Cumhurbaşkanı Erdoğan, Fransa'da, İsviçre'de, son olarak Avusturya'da Müslümanların günlük hayatlarını doğrudan etkileyecek düzenlemeler yapıldığını ve bunların Müslümanlara yönelik ayrımcılığı yasal dayanağa kavuşturan düzenlemeler olduğunu belirterek, "Adına baktığın zaman sanki Müslümanların lehine. Yalan... Hiç de alakası yok. Kendilerine göre... İnandıkları, güvendikleri bir grupla bu toplantıları yapıyorlar ve ondan sonra da yeni bir yasa..." dedi.
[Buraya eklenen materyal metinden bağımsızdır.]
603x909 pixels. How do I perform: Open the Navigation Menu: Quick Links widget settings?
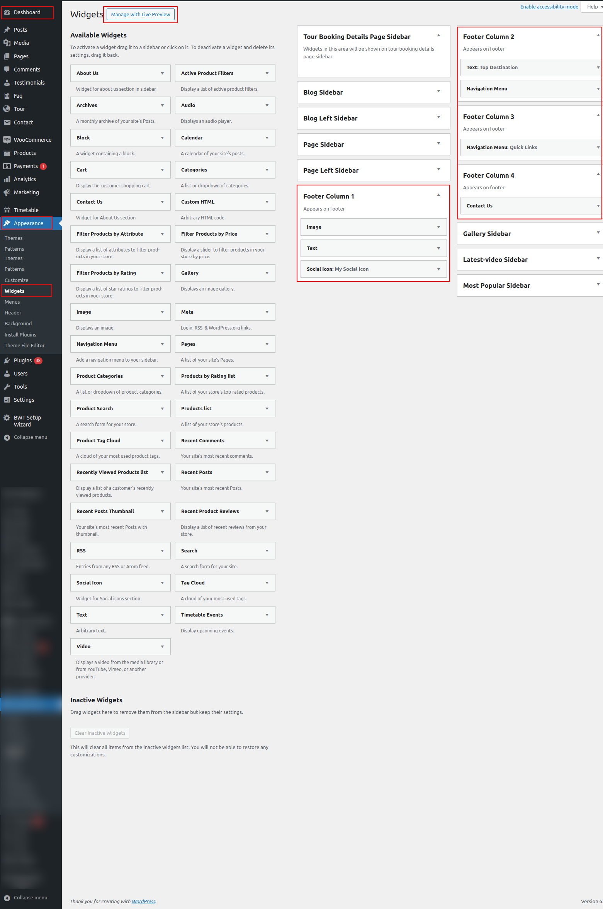[x=598, y=148]
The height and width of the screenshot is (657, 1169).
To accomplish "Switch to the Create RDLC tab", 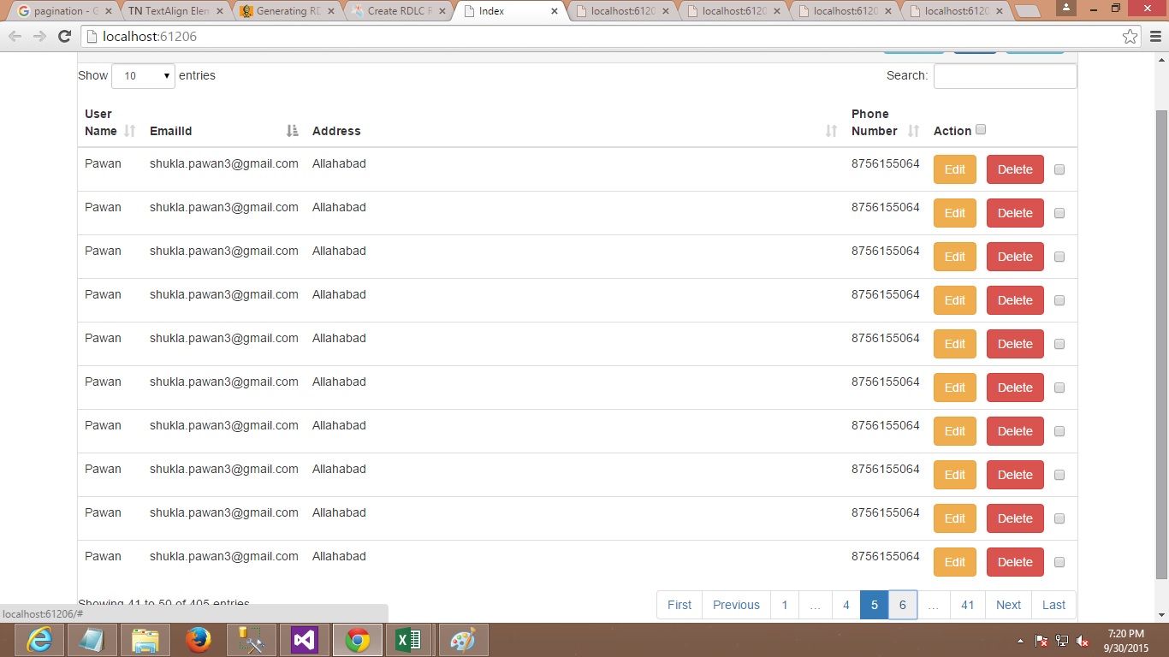I will 397,11.
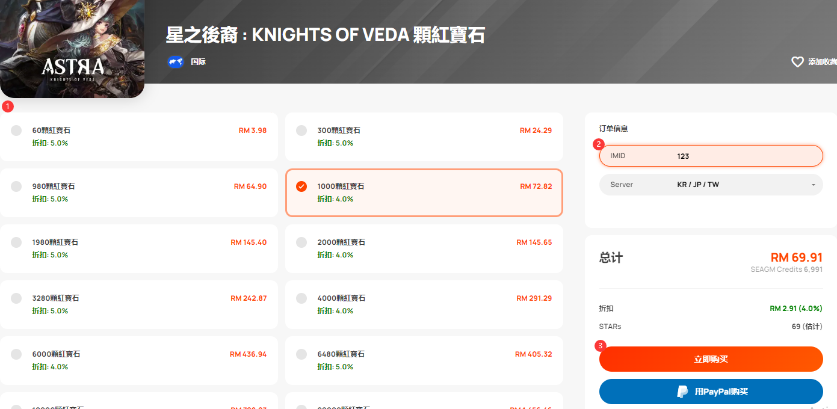Select the 300 red gems package
837x409 pixels.
pyautogui.click(x=424, y=137)
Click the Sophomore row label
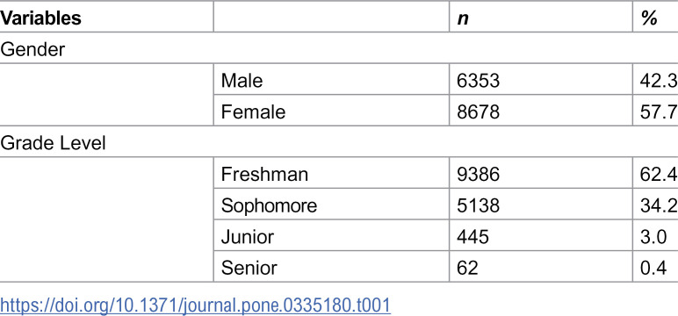Viewport: 678px width, 316px height. [269, 205]
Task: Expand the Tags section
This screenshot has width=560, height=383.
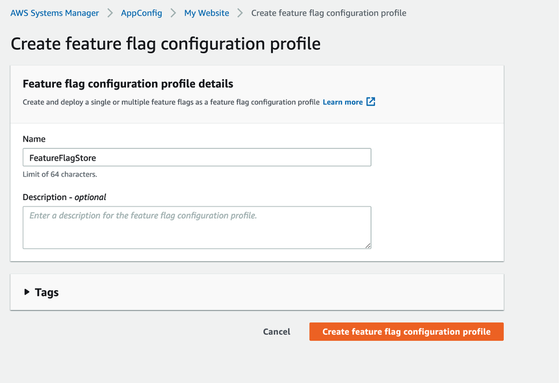Action: 48,292
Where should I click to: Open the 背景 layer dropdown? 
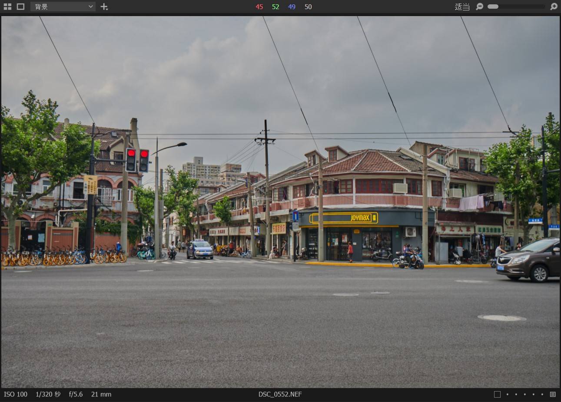point(63,7)
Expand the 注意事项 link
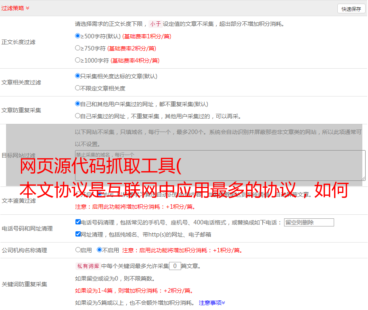 [x=211, y=302]
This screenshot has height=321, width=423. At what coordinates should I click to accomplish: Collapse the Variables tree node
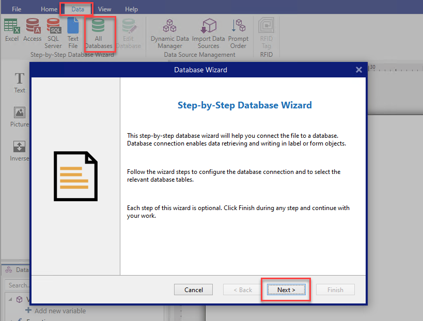point(11,300)
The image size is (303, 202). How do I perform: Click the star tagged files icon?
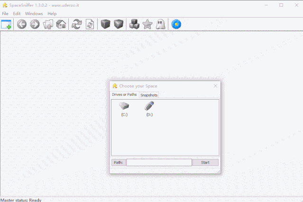tap(147, 24)
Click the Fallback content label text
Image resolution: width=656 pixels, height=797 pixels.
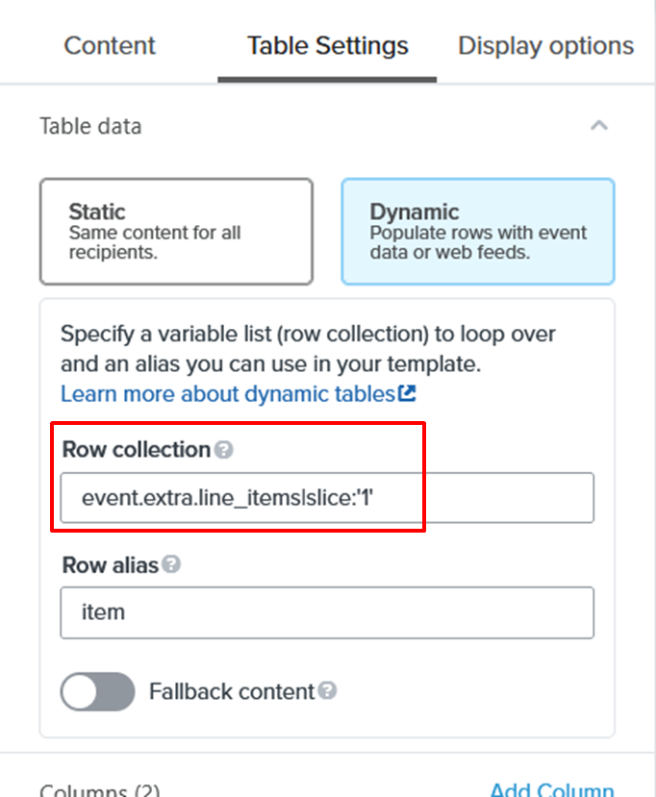click(x=232, y=691)
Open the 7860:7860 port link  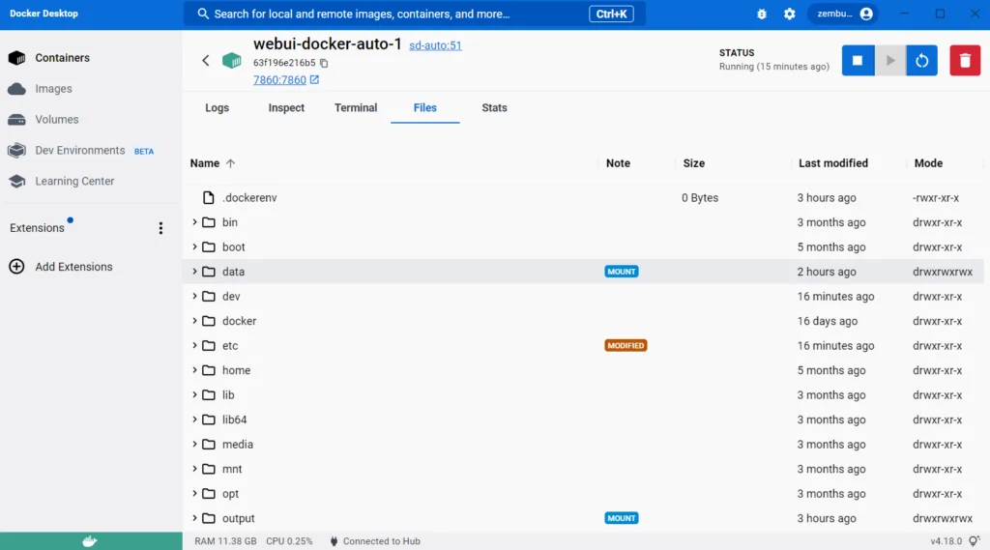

Cumhurbaşkanı Erdoğan, Avusturya'da İslam'ın resmi din olarak kabul edilmesiyle devam eden sürecin Müslümanlar için çok çok daha iyi ve çok daha yeterli olduğunu belirterek, şöyle devam etti: "Onun için bizim başörtülü yavrularımız Avusturya'ya gittiği zaman kapılarını böyle açtılar. Bir Almanya açamadı çünkü Almanya'da İslam resmi din değil. Ama Avusturya'da resmi din. Bununla ilgili Avusturya'nın hükümet, devlet başkanlarıyla çok çok önemli görüşmelerimiz olmuştu. Güzel bir süreç vardı. Şu anda gelinen süreç çok da iyi bir süreç değil. Bu konuda Diyanet İşleri Başkanımızın da yaptığı güzel bir açıklama var. Bu süreci yakından takip ediyoruz, edeceğiz, samimiyetlerini göreceğiz. Yani bir taraftan AB müktesebatı diyeceksiniz, ama bir taraftan da AB müktesebatına tamamıyla ters adımlar atacaksınız. Olay farklı bir zemine doğru kayıyor. Bu kayışı durdurmak zorundayız. Bu ülkelerde adeta yeni 28 Şubatlar ihdas ediliyor. Bu ülkelerdeki kardeşlerimizin haklarını daha etkili şekilde savunabilmek için yeni Türkiye'yi, yeni anayasayı, başkanlık sistemini istiyoruz" dedi.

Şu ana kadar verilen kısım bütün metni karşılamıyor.